§ **Task details**
For the material below, return exactly the lines starting at the line containing "Choose the 企业微信 registration card" and ending at the line containing "Screen dimensions: 1659x939", both ends included, and no others.

§ **Available records**

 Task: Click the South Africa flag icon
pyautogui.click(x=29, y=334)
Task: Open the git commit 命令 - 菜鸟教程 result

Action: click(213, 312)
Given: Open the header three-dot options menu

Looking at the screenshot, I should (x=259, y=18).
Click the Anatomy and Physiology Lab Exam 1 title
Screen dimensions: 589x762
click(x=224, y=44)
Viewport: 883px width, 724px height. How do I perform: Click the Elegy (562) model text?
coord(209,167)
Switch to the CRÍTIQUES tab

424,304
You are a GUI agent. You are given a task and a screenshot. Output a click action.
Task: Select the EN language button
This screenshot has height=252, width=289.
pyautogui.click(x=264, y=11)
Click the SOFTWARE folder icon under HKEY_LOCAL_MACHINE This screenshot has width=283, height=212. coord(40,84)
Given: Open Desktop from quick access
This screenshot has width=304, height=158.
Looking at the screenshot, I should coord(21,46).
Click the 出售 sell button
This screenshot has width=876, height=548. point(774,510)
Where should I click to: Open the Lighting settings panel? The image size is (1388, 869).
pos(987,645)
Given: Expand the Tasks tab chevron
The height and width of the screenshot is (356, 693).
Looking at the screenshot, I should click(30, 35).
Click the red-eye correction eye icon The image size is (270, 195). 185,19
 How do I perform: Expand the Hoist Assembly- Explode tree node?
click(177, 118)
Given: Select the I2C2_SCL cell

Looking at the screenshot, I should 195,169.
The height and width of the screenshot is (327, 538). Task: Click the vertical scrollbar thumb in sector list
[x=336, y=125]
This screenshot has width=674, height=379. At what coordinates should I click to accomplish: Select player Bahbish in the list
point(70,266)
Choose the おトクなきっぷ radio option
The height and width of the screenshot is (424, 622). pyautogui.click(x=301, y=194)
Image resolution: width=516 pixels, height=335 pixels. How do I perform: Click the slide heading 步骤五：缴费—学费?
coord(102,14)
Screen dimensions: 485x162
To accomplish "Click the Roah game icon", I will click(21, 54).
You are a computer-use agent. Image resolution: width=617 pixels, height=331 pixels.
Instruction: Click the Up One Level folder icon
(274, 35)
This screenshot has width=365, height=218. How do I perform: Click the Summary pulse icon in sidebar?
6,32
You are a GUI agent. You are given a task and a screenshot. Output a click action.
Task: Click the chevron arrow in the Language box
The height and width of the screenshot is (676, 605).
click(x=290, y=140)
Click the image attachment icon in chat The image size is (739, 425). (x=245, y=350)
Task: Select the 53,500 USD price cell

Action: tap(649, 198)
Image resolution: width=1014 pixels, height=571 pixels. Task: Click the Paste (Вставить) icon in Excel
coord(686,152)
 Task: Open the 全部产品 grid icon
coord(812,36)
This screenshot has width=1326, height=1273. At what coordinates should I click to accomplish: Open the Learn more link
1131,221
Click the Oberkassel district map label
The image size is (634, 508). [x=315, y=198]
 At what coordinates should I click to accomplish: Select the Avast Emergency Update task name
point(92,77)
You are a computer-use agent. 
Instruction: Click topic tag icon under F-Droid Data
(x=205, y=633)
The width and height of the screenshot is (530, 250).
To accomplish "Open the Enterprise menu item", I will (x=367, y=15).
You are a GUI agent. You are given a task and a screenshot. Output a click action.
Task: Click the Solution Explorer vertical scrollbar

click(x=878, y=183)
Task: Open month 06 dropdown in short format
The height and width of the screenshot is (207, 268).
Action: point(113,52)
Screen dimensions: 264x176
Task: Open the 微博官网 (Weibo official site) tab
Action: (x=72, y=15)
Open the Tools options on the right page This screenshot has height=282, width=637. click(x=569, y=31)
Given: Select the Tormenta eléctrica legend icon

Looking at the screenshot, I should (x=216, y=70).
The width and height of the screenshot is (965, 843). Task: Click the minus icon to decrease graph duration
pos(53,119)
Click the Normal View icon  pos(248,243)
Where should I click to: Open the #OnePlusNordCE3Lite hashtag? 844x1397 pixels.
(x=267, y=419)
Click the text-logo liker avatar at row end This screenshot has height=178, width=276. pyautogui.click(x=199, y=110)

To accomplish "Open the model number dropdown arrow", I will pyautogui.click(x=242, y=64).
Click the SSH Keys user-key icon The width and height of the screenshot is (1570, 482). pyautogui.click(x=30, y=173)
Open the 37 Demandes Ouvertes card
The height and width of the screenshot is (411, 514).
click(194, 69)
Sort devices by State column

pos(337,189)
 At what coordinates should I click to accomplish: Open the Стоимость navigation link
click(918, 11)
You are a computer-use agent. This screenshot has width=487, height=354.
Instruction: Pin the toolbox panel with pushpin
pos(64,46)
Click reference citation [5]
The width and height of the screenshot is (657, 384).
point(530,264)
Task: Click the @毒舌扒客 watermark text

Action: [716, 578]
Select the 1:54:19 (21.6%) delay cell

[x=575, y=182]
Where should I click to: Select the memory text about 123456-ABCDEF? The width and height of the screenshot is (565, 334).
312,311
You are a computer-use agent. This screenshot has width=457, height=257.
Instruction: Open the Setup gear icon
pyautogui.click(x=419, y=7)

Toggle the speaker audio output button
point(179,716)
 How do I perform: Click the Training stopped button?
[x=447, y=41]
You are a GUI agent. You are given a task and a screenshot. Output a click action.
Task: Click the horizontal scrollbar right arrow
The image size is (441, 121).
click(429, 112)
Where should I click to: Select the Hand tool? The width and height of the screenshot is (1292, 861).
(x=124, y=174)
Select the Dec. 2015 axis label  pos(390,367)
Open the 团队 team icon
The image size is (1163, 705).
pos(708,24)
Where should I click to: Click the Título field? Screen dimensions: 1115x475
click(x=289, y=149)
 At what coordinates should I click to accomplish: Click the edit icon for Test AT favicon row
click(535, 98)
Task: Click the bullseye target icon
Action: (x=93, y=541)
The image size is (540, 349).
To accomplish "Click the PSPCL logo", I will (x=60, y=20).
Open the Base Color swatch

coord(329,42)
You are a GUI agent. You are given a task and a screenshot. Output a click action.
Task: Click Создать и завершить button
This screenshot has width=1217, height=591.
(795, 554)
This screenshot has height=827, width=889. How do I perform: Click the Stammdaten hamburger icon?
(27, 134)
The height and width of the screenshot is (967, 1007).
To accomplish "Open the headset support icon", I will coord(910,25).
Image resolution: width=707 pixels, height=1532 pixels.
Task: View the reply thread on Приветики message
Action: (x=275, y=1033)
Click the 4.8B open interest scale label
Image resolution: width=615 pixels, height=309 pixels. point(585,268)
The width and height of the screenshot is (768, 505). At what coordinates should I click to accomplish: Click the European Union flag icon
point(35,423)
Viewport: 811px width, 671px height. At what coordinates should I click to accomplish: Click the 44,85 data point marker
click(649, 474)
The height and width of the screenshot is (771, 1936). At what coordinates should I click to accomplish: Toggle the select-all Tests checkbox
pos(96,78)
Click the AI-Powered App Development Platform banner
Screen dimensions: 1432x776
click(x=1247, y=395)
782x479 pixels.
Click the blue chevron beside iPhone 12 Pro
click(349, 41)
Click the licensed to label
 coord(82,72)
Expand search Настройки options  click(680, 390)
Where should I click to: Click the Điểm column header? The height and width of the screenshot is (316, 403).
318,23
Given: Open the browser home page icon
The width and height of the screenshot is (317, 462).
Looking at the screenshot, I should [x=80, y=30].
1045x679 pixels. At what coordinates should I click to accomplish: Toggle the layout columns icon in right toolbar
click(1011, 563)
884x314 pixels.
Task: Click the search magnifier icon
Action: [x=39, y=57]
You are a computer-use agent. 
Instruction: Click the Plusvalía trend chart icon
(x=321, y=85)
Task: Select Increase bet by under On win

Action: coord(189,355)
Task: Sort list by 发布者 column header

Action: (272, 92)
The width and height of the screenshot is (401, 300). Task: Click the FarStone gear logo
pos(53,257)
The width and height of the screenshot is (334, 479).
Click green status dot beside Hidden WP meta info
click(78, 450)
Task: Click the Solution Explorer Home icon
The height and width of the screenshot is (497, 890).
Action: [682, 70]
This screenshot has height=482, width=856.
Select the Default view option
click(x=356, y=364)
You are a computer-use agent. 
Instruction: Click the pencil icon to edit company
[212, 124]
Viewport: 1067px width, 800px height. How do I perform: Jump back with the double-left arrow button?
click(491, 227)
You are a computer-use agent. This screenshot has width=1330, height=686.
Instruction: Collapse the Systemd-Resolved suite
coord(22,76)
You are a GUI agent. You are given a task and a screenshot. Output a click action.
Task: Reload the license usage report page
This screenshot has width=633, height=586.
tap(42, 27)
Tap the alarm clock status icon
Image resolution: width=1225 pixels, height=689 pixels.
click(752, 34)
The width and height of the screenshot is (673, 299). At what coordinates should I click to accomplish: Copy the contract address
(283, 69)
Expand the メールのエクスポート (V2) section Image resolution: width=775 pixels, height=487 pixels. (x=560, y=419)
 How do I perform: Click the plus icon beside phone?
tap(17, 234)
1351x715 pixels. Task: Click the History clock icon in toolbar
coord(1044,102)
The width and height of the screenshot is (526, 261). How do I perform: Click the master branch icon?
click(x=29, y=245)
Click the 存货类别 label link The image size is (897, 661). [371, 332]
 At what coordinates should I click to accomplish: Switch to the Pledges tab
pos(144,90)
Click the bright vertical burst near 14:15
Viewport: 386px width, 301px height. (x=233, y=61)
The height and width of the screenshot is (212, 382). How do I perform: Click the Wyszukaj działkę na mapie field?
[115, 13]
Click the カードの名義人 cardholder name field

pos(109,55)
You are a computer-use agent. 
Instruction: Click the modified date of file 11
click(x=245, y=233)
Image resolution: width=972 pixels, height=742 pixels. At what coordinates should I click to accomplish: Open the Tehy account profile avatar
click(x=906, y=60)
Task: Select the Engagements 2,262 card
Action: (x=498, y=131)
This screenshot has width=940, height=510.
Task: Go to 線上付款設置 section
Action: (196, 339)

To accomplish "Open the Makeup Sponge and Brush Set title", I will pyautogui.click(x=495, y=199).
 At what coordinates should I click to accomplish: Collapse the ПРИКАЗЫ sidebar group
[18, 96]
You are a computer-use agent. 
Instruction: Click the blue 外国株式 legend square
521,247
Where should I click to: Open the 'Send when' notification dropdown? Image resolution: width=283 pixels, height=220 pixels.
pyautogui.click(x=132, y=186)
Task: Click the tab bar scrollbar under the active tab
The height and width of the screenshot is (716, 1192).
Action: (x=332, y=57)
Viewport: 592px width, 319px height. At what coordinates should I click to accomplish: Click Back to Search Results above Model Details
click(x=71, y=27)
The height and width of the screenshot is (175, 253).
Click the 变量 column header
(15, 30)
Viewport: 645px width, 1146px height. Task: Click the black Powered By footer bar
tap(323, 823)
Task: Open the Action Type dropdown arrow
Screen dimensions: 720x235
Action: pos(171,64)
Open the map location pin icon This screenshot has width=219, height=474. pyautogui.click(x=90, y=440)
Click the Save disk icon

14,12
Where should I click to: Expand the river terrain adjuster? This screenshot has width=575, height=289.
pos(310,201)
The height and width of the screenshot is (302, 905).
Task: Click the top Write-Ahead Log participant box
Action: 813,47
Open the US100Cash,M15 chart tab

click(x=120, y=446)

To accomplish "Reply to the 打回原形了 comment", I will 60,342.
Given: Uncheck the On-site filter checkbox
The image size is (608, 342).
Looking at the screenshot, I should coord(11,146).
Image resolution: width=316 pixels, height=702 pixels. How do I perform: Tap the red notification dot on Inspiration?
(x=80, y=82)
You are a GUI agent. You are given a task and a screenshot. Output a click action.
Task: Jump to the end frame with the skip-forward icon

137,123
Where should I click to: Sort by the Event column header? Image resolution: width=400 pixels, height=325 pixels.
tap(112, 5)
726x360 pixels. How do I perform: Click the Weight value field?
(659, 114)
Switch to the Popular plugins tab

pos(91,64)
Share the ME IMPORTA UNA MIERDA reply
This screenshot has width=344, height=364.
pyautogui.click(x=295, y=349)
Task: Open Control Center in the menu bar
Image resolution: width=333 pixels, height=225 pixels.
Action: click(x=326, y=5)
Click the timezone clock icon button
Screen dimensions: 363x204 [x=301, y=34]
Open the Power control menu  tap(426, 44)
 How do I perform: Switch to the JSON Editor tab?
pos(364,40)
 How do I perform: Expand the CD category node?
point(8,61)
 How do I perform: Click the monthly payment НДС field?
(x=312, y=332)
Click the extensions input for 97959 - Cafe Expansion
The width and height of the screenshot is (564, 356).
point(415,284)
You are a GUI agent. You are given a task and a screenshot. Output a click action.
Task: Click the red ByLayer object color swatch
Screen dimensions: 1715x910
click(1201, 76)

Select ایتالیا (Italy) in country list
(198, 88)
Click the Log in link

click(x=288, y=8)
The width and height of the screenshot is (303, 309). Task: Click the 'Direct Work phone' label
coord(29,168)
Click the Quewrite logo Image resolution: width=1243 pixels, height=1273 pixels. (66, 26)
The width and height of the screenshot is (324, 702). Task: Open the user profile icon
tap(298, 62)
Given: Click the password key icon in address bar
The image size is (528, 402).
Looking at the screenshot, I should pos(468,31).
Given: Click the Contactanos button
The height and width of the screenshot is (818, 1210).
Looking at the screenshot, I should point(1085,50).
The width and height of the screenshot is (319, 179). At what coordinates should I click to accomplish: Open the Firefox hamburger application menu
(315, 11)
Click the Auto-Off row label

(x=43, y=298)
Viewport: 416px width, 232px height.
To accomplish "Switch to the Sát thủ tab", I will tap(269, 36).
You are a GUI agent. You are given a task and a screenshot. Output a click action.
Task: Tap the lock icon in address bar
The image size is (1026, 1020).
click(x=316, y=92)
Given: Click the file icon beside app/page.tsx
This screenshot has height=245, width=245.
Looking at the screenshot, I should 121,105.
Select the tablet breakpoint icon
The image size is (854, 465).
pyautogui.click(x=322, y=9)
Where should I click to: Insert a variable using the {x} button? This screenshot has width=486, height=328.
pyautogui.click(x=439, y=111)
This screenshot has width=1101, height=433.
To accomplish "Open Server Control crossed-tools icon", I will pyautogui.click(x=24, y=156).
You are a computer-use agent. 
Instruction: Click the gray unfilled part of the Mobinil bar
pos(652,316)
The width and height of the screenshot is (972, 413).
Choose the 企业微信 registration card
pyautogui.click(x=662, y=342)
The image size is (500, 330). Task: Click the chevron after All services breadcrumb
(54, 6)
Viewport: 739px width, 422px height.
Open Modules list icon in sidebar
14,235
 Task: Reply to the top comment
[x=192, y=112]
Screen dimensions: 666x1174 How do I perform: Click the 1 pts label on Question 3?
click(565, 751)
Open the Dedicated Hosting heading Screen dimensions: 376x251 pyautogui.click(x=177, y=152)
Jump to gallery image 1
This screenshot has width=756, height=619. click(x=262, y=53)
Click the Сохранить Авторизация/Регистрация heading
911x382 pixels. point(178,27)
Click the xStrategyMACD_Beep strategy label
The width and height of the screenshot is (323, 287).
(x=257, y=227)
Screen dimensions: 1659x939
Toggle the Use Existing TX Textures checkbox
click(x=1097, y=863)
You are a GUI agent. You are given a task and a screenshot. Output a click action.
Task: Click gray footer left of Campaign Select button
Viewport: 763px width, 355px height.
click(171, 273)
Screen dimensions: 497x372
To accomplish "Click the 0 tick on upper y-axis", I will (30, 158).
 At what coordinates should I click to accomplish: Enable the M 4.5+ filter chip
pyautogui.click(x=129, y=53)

§ **Your response**
Choose the 企业微信 registration card
pyautogui.click(x=662, y=342)
The image size is (500, 330). Task: Click the chevron after All services breadcrumb
(54, 6)
Viewport: 739px width, 422px height.
Open Modules list icon in sidebar
14,235
 Task: Reply to the top comment
[x=192, y=112]
Screen dimensions: 666x1174 How do I perform: Click the 1 pts label on Question 3?
click(565, 751)
Open the Dedicated Hosting heading Screen dimensions: 376x251 pyautogui.click(x=177, y=152)
Jump to gallery image 1
This screenshot has width=756, height=619. click(x=262, y=53)
Click the Сохранить Авторизация/Регистрация heading
911x382 pixels. point(178,27)
Click the xStrategyMACD_Beep strategy label
The width and height of the screenshot is (323, 287).
(x=257, y=227)
Screen dimensions: 1659x939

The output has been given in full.